Mais adiante, parte dos sintomas foi transferida para outro nome, a depressão. E o ópio saiu de cena, embora continuasse atuante nas coxias – tão atuante que uma grande indústria farmacêutica americana terá que pagar inimagináveis três bilhões de dólares por problemas causados pelo vício em opioides.
Nostalgia partilha fronteira com melancolia. O "spleen", tão em moda entre poetas e artistas do romantismo. "Durante toda a sua vida, terá nostalgia da poesia", escreveu Chateaubriand.

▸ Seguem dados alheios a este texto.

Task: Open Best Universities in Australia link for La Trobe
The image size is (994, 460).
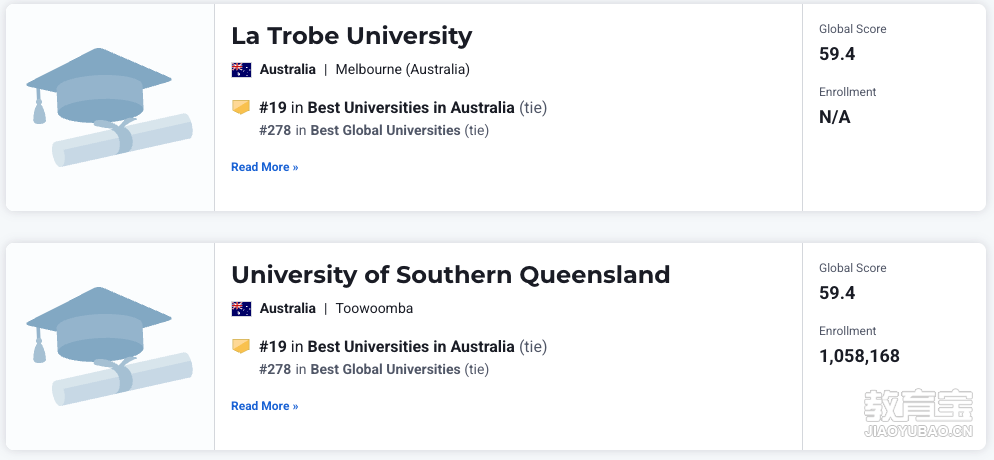Action: coord(411,108)
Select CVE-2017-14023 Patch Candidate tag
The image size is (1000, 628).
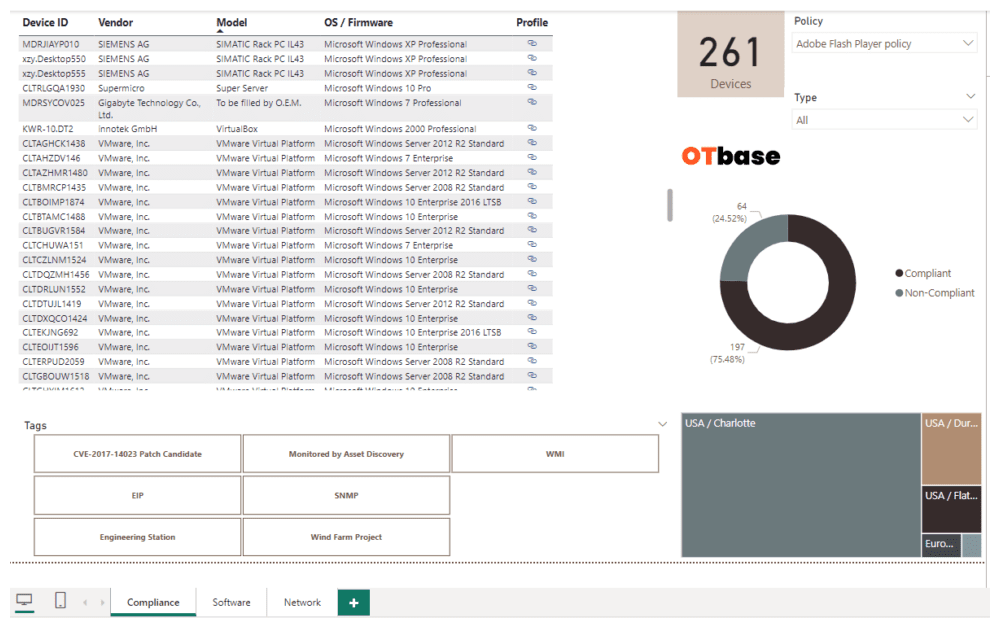pyautogui.click(x=137, y=454)
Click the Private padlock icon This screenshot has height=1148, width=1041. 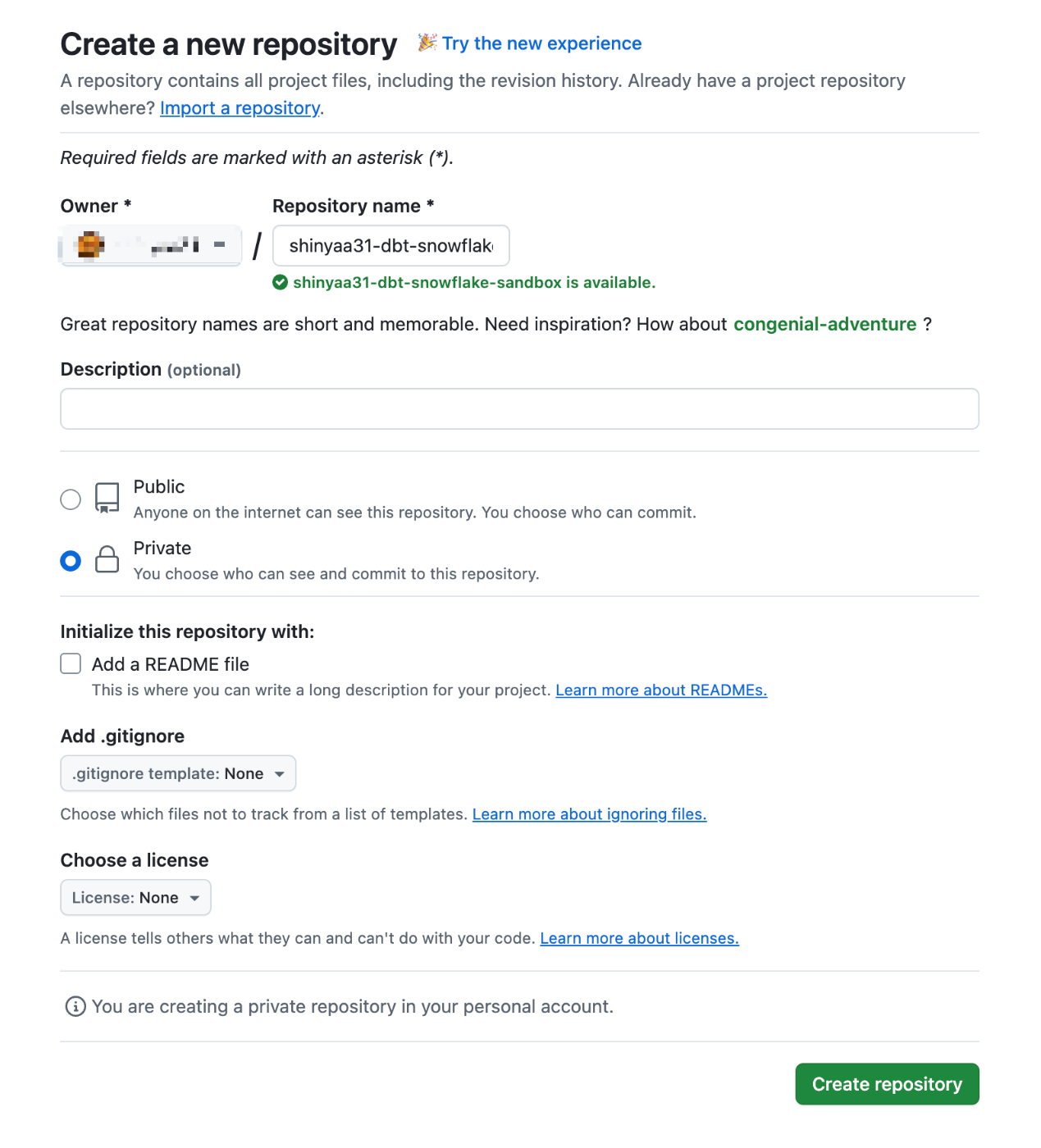107,559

Em Frankfurt para uma Feira do Livro, vi uma exposição grandiosa com o título "Melancolia". Quanto vento, quanta neblina nas gravuras e quadros! Quantos rochedos a pique sobre o mar! Para mim, a palavra melancolia está para sempre ligada às urzes que florescem nas charnecas de todos os livros das irmãs Bronte. Nunca estive frente a frente com urzes, mas sei que se curvam ao vento, acolhem a noite, e guardam em seu miolo uma gota onde o mundo se reflete, a doce gota da melancolia.
Não sou uma nostálgica consciente, nunca desejei recuperar a trabalhosa juventude, nunca quis voltar sobre meus próprios passos. Mas é certo que levo uma nostalgia na alma, escondida como a gota no miolo das urzes, porque, se assim não fosse, a palavra não teria aderido em mim com tanta persistência, me obrigando a escrevê-la.